RCMP seize 10,000 counterfeit toonies—here’s how to tell if you have one

Counterfeit Toonie Photo Courtesy of the RCMP

On May 9, the Greater Toronto Area (GTA) Trans-National Serious and Organized Crime Section (TSOC) charged an Ontario resident with uttering counterfeit money and possession of counterfeit money after the Royal Canadian Mounted Police (RCMP) identified and seized approximately 10,000 counterfeit toonies.

The RCMP started an investigation into the counterfeit currency in the summer of 2021 after the Royal Canadian Mint identified fake toonies through its random sampling process. The vast majority of the counterfeit coins were found circulating in the GTA and were collected throughout the investigation, not all in one haul.

In a statement, the RCMP said it suspects that the coins originated from China and that some of the counterfeit toonies are likely still circulating in Canada’s currency system.

Do you have any counterfeit toonies?

To tell whether you’re in possession of a counterfeit toonie, the RCMP recommends looking at the coin’s polar bear. The right front paw on the fake coin has a split-toe, resembling a camel’s foot. The right front paw on a legitimate toonie more closely resembles a bear paw.

“The unique features on Canada’s circulation coins make them among the most secure in the world and allowed these counterfeit pieces to be identified and removed from circulation quickly,” said James Malizia, vice-president of corporate security at the Royal Canadian Mint, in a statement.

Public reaction to the fake toonies

Rather than being concerned about the counterfeit toonies, many Canadians took to social media to voice their confusion.

“Seems more trouble than it’s worth to counterfeit a metal coin. For me, I would suspect that it would need to be $100 and up for the risk involved and the ROI,” wrote Roger A. Stiver on Facebook.

Natasha Munro commented on Facebook: “I have to ask, what’s the cost per counterfeit toonie with the added cost of transportation, time, and the now future legal expenses?”

The man charged by the GTA-TSOC for the counterfeit toonies was Daixiong He (age 68) of Richmond Hill, Ont. Police released He from custody on an undertaking, which means that He made a legally-binding promise to appear in court. He’s court appearance will be in Newmarket on June 2.
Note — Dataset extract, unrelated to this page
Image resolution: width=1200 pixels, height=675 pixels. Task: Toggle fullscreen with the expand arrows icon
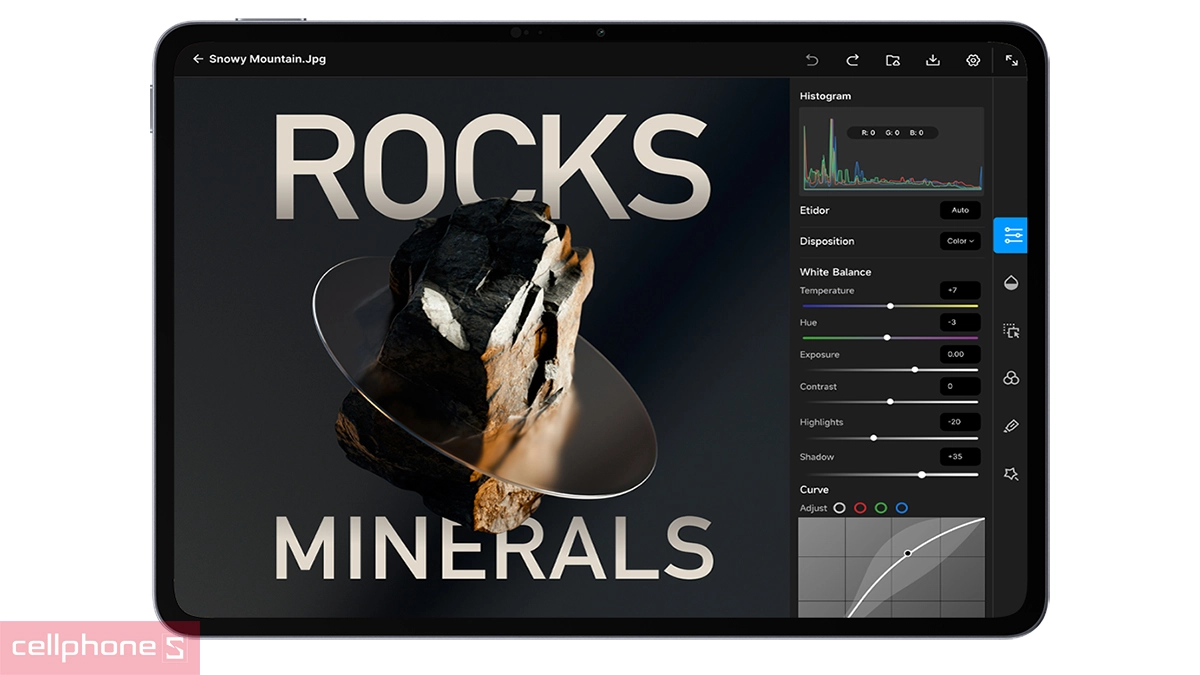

The history of counterfeit currency

Despite the severity of the issue, this is far from the first time the RCMP have dealt with counterfeit currency. From 2014 to 2016, the Integrated Counterfeit Enforcement Team (ICET) investigated a counterfeiting ring based in Quebec that was manufacturing bogus $100 banknotes from the Birds of Canada and Scenes of Canada series.
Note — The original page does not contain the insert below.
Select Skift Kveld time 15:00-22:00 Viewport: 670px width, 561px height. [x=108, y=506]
The influx of phony $100 bills was having a major impact on the Canadian economy. In March 2017, the ICET managed to take down the counterfeiting ring and seize the fake banknotes. The amount of counterfeit bills seized totalled $1.4 million.
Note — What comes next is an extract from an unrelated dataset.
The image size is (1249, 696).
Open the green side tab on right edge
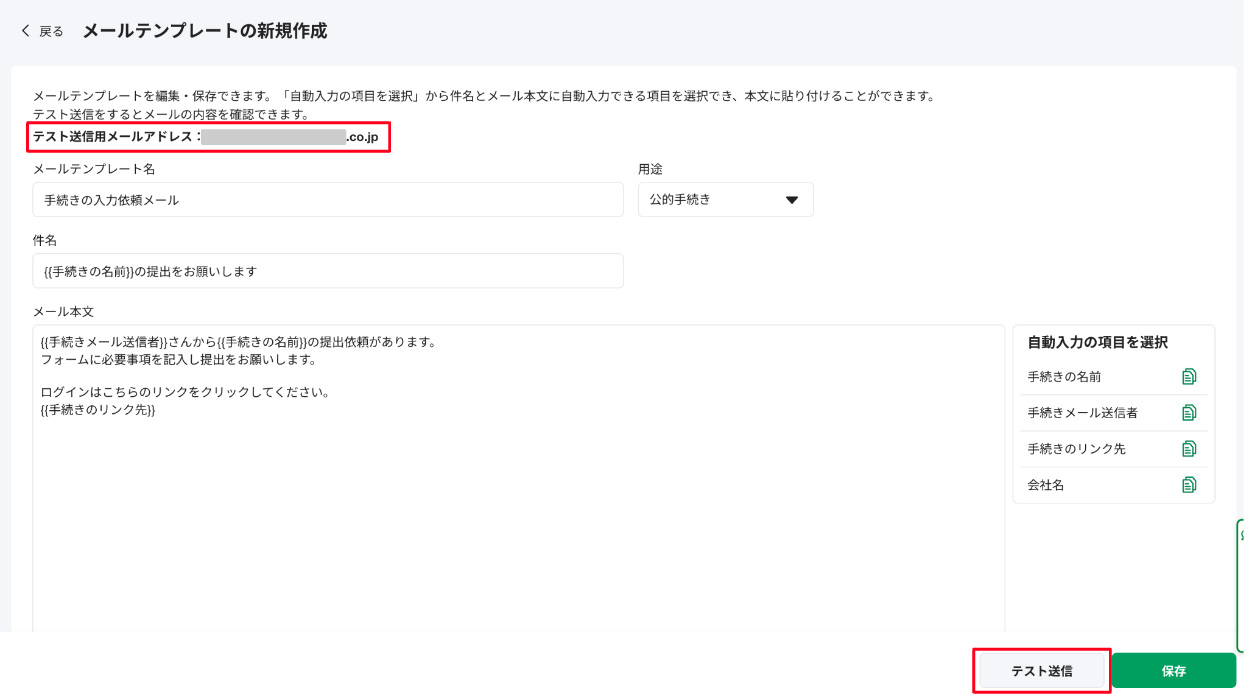(1241, 585)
If you suspect that someone is trying to pay you with counterfeit currency, the Bank of Canada suggests that you do the following:

  • Politely refuse the note and explain that you suspect that it may be counterfeit.
  • Ask for another note (and check it too).
  • Advise the person to check the note with the local police.
  • Inform your local police of a possible attempt to pass suspected counterfeit money.
  • Be courteous. Remember that the person in possession of the bill could be an innocent victim who does not realize that the note is suspicious.

If you believe you’ve received counterfeit currency after a transaction, the Bank of Canada says you should report it to your local police. If the currency is real, you’ll get it back. If it’s fake, unfortunately you’ll lose the money, but you will be helping prosecutors get one step closer to shutting down counterfeiters.